The sperm of closely related males are more likely to form such teams than the sperm of unrelated males of the same species.  Thus sperm both display and read something about the DNA and kinship with other sperm.  If they match, they get together.  All that is needed is that the egg under the same selective pressure does the same thing and the mechanism exists and accounts for everything else on the poster plus speciation.  In fact, the computer program I have used more closely matches such a mechanism than it matches signal vs. receptor detuning.  It has been found that directly injecting sperm can produce a pregnancy that would not normally arise.  Perhaps this bypasses a safety check.  Informally I have been told that fertility experts, “Inject a lot of eggs, look at the embryos and implant the best looking one.”  (At least some can have babies.  See “Are test tube babies healthy, SCIENCE vol. 327 no. 5969 February 26, 2010 page 1071.)

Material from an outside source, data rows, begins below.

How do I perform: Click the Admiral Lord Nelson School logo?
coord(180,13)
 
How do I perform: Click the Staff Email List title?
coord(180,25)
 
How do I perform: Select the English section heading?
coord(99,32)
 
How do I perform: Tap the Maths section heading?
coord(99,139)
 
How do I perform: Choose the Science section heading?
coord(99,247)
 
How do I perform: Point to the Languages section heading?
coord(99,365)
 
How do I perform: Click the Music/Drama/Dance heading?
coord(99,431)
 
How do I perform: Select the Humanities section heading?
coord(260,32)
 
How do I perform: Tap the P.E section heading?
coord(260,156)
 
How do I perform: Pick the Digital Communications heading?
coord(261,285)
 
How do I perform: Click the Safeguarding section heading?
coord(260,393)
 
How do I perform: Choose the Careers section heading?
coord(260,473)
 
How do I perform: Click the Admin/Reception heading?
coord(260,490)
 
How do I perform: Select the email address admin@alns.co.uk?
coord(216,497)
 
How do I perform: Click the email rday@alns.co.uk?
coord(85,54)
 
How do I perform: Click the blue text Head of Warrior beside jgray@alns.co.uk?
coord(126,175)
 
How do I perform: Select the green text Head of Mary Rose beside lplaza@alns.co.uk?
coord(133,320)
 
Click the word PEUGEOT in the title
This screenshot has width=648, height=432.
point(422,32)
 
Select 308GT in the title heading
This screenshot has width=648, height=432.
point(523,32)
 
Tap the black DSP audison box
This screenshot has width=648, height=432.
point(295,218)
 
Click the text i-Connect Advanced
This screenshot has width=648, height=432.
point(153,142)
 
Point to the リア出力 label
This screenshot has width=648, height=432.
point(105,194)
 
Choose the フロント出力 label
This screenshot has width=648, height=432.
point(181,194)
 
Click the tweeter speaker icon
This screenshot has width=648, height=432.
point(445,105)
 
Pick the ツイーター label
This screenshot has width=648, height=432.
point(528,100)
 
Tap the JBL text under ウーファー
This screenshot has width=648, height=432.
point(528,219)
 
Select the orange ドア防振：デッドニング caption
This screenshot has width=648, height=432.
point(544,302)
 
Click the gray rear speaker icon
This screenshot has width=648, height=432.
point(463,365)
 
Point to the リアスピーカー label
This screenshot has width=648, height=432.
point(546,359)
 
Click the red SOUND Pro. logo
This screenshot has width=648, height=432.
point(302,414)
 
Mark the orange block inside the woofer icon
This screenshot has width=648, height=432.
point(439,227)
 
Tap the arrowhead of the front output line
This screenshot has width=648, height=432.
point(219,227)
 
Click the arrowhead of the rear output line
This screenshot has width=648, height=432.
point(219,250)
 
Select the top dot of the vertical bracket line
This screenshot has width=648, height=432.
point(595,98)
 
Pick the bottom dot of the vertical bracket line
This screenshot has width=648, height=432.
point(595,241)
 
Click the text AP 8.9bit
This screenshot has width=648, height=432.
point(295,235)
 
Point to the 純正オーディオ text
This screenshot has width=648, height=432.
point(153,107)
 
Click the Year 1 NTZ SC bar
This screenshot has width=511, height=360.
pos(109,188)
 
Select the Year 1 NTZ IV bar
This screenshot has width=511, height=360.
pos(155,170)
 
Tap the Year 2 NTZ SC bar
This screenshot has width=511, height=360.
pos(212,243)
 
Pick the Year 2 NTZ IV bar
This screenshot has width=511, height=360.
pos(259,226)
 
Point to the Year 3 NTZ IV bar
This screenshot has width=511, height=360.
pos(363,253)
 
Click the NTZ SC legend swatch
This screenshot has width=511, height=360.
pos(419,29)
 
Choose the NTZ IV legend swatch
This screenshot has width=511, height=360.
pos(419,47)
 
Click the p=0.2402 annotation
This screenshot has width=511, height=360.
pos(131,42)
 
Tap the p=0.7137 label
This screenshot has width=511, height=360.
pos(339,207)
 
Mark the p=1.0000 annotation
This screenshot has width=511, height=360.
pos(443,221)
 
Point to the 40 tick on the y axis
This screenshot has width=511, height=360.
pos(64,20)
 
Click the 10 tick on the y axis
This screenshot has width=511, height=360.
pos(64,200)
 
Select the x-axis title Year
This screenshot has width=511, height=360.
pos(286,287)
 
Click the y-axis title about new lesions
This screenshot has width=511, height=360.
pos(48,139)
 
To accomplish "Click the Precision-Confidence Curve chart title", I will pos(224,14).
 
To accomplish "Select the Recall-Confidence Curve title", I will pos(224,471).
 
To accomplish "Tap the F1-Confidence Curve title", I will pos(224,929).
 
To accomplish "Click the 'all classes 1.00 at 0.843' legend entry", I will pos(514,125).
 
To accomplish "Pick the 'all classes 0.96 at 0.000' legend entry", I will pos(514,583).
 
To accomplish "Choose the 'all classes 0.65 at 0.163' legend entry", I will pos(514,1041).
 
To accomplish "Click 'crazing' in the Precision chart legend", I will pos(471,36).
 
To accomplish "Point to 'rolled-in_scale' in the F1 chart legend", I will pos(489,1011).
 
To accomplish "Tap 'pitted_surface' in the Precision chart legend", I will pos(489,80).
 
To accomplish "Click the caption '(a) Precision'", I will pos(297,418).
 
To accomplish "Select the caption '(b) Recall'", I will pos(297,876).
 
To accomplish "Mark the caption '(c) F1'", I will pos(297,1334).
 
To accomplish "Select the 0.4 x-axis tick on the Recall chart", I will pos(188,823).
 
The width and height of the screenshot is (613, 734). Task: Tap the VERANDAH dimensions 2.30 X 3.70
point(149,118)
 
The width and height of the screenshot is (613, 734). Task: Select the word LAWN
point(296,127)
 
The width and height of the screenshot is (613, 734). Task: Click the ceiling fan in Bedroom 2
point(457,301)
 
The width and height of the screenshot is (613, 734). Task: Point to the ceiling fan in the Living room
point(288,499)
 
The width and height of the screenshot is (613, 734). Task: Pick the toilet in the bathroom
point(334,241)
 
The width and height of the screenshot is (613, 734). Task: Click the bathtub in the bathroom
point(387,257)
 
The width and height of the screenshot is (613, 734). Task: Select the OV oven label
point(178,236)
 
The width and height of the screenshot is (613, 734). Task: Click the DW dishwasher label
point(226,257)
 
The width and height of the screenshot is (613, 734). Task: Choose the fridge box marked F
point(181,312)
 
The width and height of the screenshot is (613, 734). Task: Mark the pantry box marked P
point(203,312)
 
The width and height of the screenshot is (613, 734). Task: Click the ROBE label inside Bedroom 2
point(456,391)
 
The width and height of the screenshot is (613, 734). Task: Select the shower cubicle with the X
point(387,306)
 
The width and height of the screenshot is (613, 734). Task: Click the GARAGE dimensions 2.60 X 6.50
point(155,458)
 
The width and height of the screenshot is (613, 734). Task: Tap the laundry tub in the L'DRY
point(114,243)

Here is the traffic on the web page that takes an interest in this issue.  It goes from the beginning in June, 2009 and goes through January, 2010.  Visitors are blue, new visitor red and pages turned are yellow. 

Traffic was low and stable until about October, 2009.  At that point there was in increase in the number of visitors coming to the site, in the number of visitors coming back for another look and particularly in the number of pages turned. 

Reading in the web site is not convenient.  The entries are longish so the reader has a choice between printing out an entry or spending some time reading it from the monitor.  Do not underestimate the effort that the readers have put in.  They are few but passionate. 

There have been 3,545 visitors so far.